When CAR Magazine Editor LJK Setright claimed to coin the term “supercar” in the mid-1960’s, he was referring to the Lamborghini Miura. At the time, a supercar was defined as a car that was mid-engined, outlandishly expensive, rare, and supremely quick.
Today, cars like the Ferrari 599 GTB Fiorano and the Nissan GT-R blur the lines. For starters, both are front-engined and only the Ferrari is outlandishly expensive and rare. And yet, few would deny them access to the supercar “club”.
But if you start letting in $90,000 cars in the supercar club, that doesn’t make it quite exclusive enough, now, does it?
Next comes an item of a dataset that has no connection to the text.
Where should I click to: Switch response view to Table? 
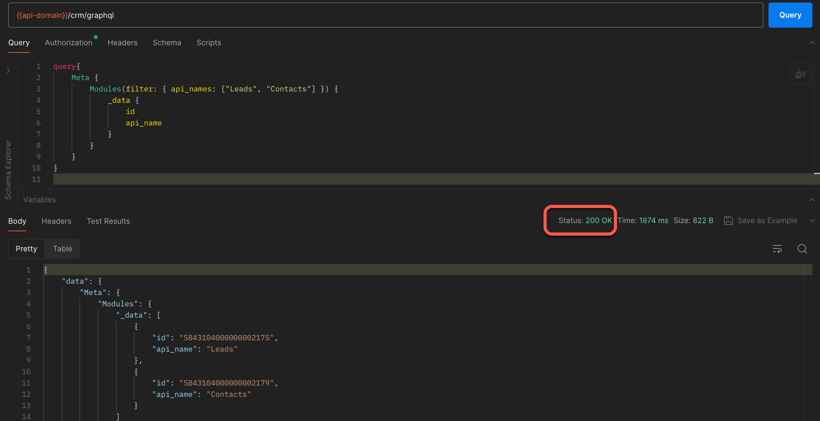click(x=62, y=249)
So let’s delve into the sea of semantics and try to rectify some of the confusion surrounding sportscars, supercars, and the more recently coined hypercars.
This isn’t going to be really cut and dry because there are always outliers, so we’ll just have to do the best we can.
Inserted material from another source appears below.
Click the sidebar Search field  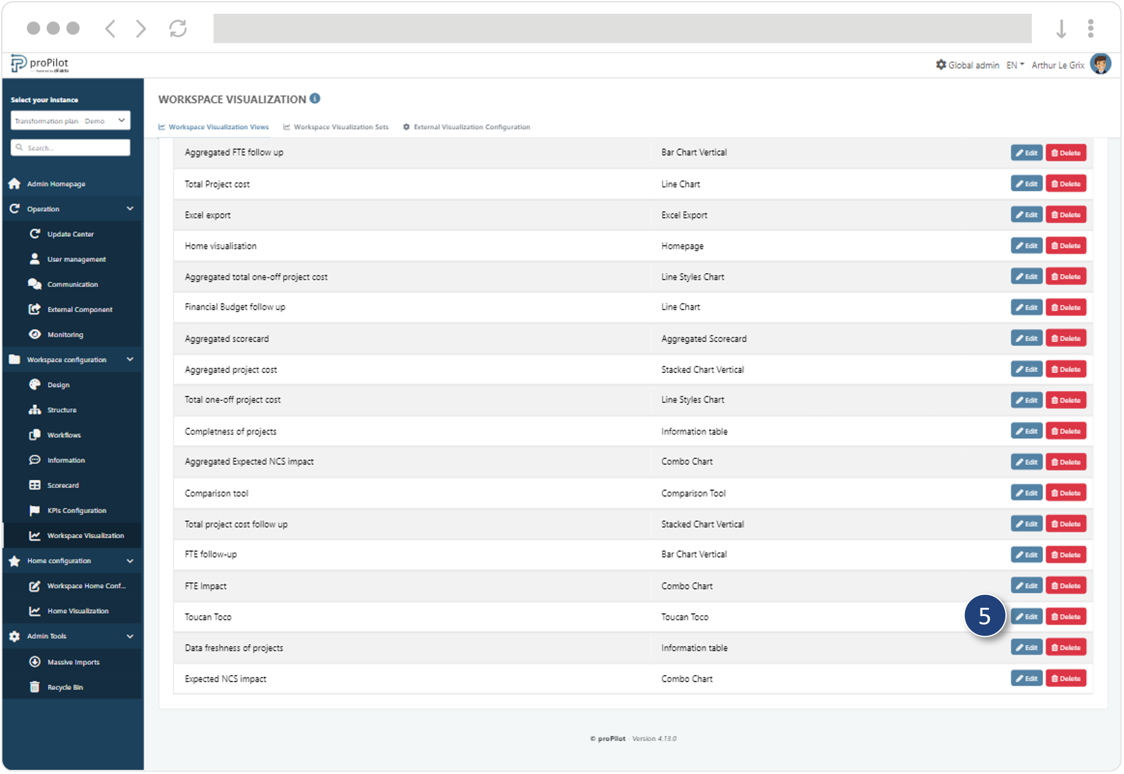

Sportscars: Automobiles with above-average performance, have compromised utility for the sake of performance, and an attainable price of entry. Eg. Nissan 370Z, Porsche Cayman, Corvette, BMW M3, Ford Mustang.
Supercars: Automobiles with license-shredding performance, relative rarity, and a high cost of entry. Eg. Ferrari 458 Italia, Porsche GT2, Gallardo LP550-2, Audi R8, Mercedes SLS AMG.
Hypercars: Automobiles that are extremely rare, painfully expensive, and hugely powerful. Eg. Ferrari 599, Lamborghini Murcielago LP670-4 SV, Pagani Zonda R, Bugatti Veyron, McLaren F1.